Foi objecto de notícia a semana passada a que, erradamente, se apelidou de primeira manifestação de advogados, com cerca de 5 mil profissionais a expressarem o seu descontentamento com a falta de protecção de que gozam. Se para o público em geral, as razões são quase desconhecidas, os advogados sabem que não têm qualquer protecção na maternidade, na doença ou no desemprego, sendo que a única certeza que tinham, até há uns anos, era a de que teriam direito a uma reforma. Nem esta, ao que parece, está assegurada, não obstante todos estarmos obrigados a pagar uma dada contribuição, calculada sobre uma presumida retribuição (que muitos não auferem sequer), a qual reverte, não para o Estado, como muitos pensam, mas para uma Caixa privada, cujas regras são de constitucionalidade mais do que duvidosa. Desde logo, a circunstância de, ao contrário do que sucede com todos os demais cidadãos, os advogados reformados, cuja pensão foi calculada com base em fórmulas quase piramidais, poderem continuar a exercer e a auferir rendimentos sem nada mais descontarem. Mas, do mesmo modo, o facto de as contribuições terem sido exponencialmente aumentadas para os não reformados, invocando-se uma alegada solidariedade intergeracional que, infelizmente, tem tido sentido único.

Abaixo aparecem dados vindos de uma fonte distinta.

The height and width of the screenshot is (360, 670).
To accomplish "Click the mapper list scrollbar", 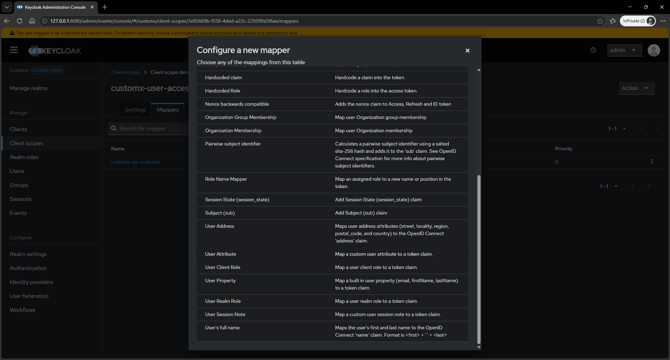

Enquanto as condições se agravam para os advogados no activo, mantendo-se os mais velhos e reformados nos seus castelos e invocando que todos os que clamam por alguma justiça relativa são ignorantes ou ingratos, a Direcção da CPAS mantém um registo bipolar, ora nos incentivando a ter confiança no futuro, mesmo quando a luz no fundo do túnel pode ser a de um comboio na nossa direcção, ora dizendo verbalmente que um advogado que ganha menos de mil euros deve mudar de profissão, ainda que tal suceda por ter cancro, por exemplo, em ambos os casos no tom de condescendência de quem fala com ignaros.

É certo que, idealmente, não deveríamos perturbar os senhores na sua missão de procurar cobrar o incobrável e, na sua essência, mudar apenas o que permita manter tudo na mesma. Mas, verdade seja dita, há também sempre alguém que diz não. E fomos mais de cinco mil.

A autora escreve de acordo com a antiga ortografia.